Tâches à réaliser -
• A. D'après le texte sur la « voix de Ya’akov », quel jour l'effrayant décret a-t-il frappé tout le monde ?
• B. Reprenez le texte sur la « voix de Ya’akov » juste après sa dernière phrase.

Partout en Israël et dans le monde juif, dans les synagogues, Yéchivot et Baté Midrach, mais aussi dans tant de maisons juives, tant de camps de l’armée, cette "voix de Ya’akov" ne cesse de monter toujours plus forte.
Des clameurs montent autour de nous. Et en nous. Clameurs de douleur, d’effroi, de deuil. Clameurs si puissantes que même parmi les nations du monde, il faut le savoir et le dire, de belles voix indignées se font entendre. À chacun sa clameur, à chacun son Chofar… Pour certains, une voix claire et puissante. Pour d’autres, étonnamment nombreux dans tout le monde juif, une petite voix au fond du cœur qui, cette fois-ci, ne veut plus se taire ; pour d’autres encore, une larme au coin de l’œil, qui désormais n’a plus honte de se montrer et de couler ; pour d’autres aussi, une main qui soudain n’hésite plus et signe, peut-être pour la première fois, un chèque de don. Et même, j’en suis témoin (Hatzalah, vous confirmez ?), un deuxième…
La voix de Ya’akov dans les camps militaires
Nous sommes quelques uns à nous souvenir du beau chant des maquis de la Seconde Guerre mondiale : "Ami, entends-tu le chant des Partisans dans la plaine…" Il faudrait l’actualiser et dire : "amis, connus et inconnus, entendez-vous ces clameurs bouleversantes qui, telles des Chofar, se mettent soudain à vibrer autour de nous, notamment dans les camps militaires, où plane un souffle inimaginable il y a encore peu ?" Un souffle juif qui rappelle des épisodes anciens et glorieux de l’Histoire du peuple d’Israël ?
Et puis il y a une autre clameur, plus puissante que jamais depuis peut-être deux mille ans, "la voix de Ya’akov", la voix du Juif qui prie, qui étudie, qui bénit… Cette voix dont nous savons qu’elle seule est en mesure de faire annuler l’effrayant décret qui nous a tous frappés le jour de Sim’hat Torah. Partout en Israël et dans le monde juif, dans les synagogues, Yéchivot et Baté Midrach, mais aussi dans tant de maisons juives, tant de camps de l’armée, cette "voix de Ya’akov" ne cesse de monter toujours plus forte.

Contenu des données -
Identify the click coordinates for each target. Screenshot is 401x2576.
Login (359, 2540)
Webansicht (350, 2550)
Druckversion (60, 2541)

Résultats attendus -
• A. Le jour de Sim’hat Torah.

• B.
Les soldats savent et nous savons, le danger. Et nous les embrassons et les bénissons d’autant plus fort. Car, chose étonnante, nous les voyons partir pour répondre résolument à l’appel, en même temps qu’un nombre impressionnant d’entre eux ont pris soin de fourrer dans leur sac les Téfilines jusqu’ici oubliées dans les lointains souvenirs de la Bar-Mitsva, un Siddour peut-être, un petit Téhilim certainement. Fasse le Ciel que ce souffle nouveau-ancien ne nous quitte pas, qu’il aille même en s’amplifiant et que de cette épreuve déchirante, émerge la réalité d’un Israël renouvelé à ses plus belles sources !
La constatation étonnante du Ech Kodech
Sentant cette vibration extraordinaire, et relisant des textes du Ech Kodech, je me suis dit que les temps, apparemment, avaient bien changé. Ech Kodech, recueil de Drachot de Rabbi Kalonymos Kalmish Shapiro, charismatique Rabbi 'Hassidique de Piaseczne, prononcées dans le ghetto de Varsovie, mises par écrit et enfouies en terre en 1943 dans des pots métalliques, découverts après-guerre.
Dans un texte extraordinaire datant de 1941, cet auteur note avec étonnement que les offices des fêtes, avant l’invasion de la Pologne, lui semblaient marqués par une plus grande ferveur et une plus grande intensité que ceux des fêtes à l’intérieur du ghetto ! Et il propose deux explications à cet apparent paradoxe : la première, outre la faiblesse due à la faim et au travail forcé, c’est qu’un homme qui voit ses prières exaucées y puise un encouragement qui le stimule, tandis que la vision d’épreuves qui vont en se multipliant et s’aggravant ne peut que le plonger dans un état de démoralisation.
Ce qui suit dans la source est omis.